Once the well reaches a certain depth, further drilling requires the use of a weighted drilling fluid to maintain control of downhole pressures, and such drilling fluids are costly enough to warrant returning the drilling fluid to the platform for cleaning so that the same drilling fluid may be recirculated for further drilling. Thus, after the riserless drilling portion of the well has been drilled and cased, a low-pressure riser, formed by joining sections of casing or pipe that is typically 21-inches in diameter, is deployed between the floating platform and the wellhead equipment. The riser is provided to guide the drill string to the wellhead equipment for conducting further well drilling operations, and to provide a conduit for returning drilling fluid from the well to the floating platform.
Once the riser is in place, the drill string and BHA are lowered through the riser, the subsea wellhead, and the conductor casing to drill through the float valve into the seafloor to form another borehole section for another string of casing. The next casing, known as “surface casing,” which is typically 13⅜ to 16 inches in diameter, is lowered into the drilled borehole and cemented into place via conventional procedures. The surface casing generally extends to a depth of 2,500 to 5,000 feet below the seafloor, depending on the formation characteristics and final well design. Subsequent, smaller diameter, intermediate casing strings may be installed below the surface casing.
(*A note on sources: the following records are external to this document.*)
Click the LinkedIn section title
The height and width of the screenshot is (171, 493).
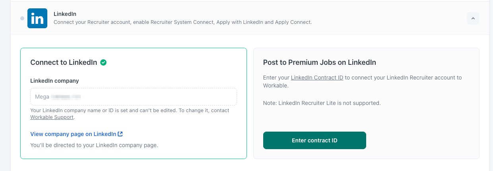pos(65,14)
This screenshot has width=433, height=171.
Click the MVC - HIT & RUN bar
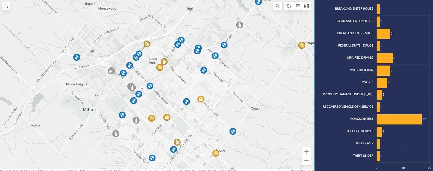383,70
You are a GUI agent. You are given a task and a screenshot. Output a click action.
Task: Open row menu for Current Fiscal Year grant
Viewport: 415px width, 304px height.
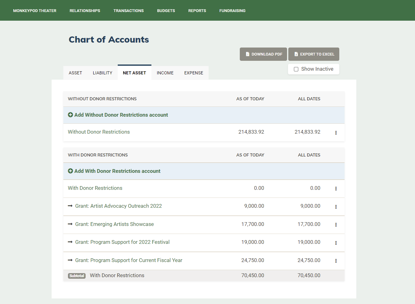click(x=336, y=261)
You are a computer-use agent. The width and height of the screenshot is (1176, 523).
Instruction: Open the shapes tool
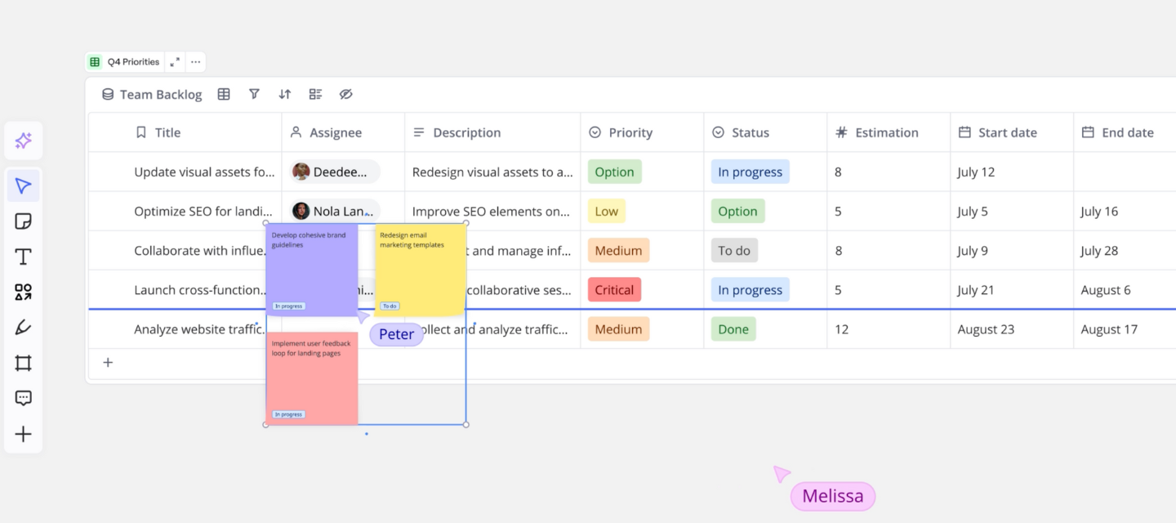[23, 293]
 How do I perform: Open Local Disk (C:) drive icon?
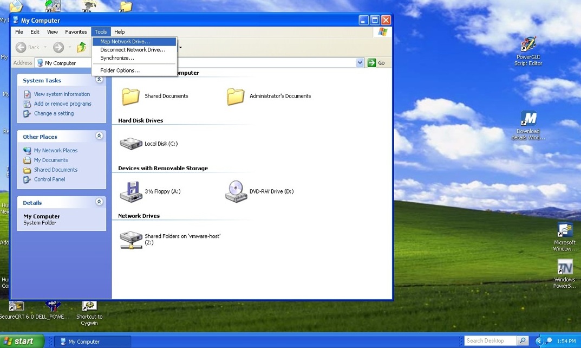point(130,144)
This conventional method of drilling with a riser from a platform has a number of disadvantages, especially when drilling from a floating platform in deep or ultra-deep waters. First, the required size and capacity of the platform is largely based on the depth of water, and the corresponding amount of pipe required to drill the well. The larger the pipe, and the more pipe required to form the riser, the greater the weight and space requirements of the drilling rig and floating platform. To handle the weight of a large and long drill string, and a large and long riser, the floating platform must be equipped with a conventional drilling rig and must have significant deck space for storing and handling the large amount of pipe required for the drilling operation.
Thus, as water depth increases, larger floating platforms are required for larger drilling rigs to handle and support the added weight of the pipe due to the greater depth and to store the additional pipe, thereby significantly increasing the costs of drilling as water depth increases. Further, tripping into and out of the well with jointed pipe is very time-consuming since each joint of pipe must be threaded and/or unthreaded to the pipe string extending through the water and into the well.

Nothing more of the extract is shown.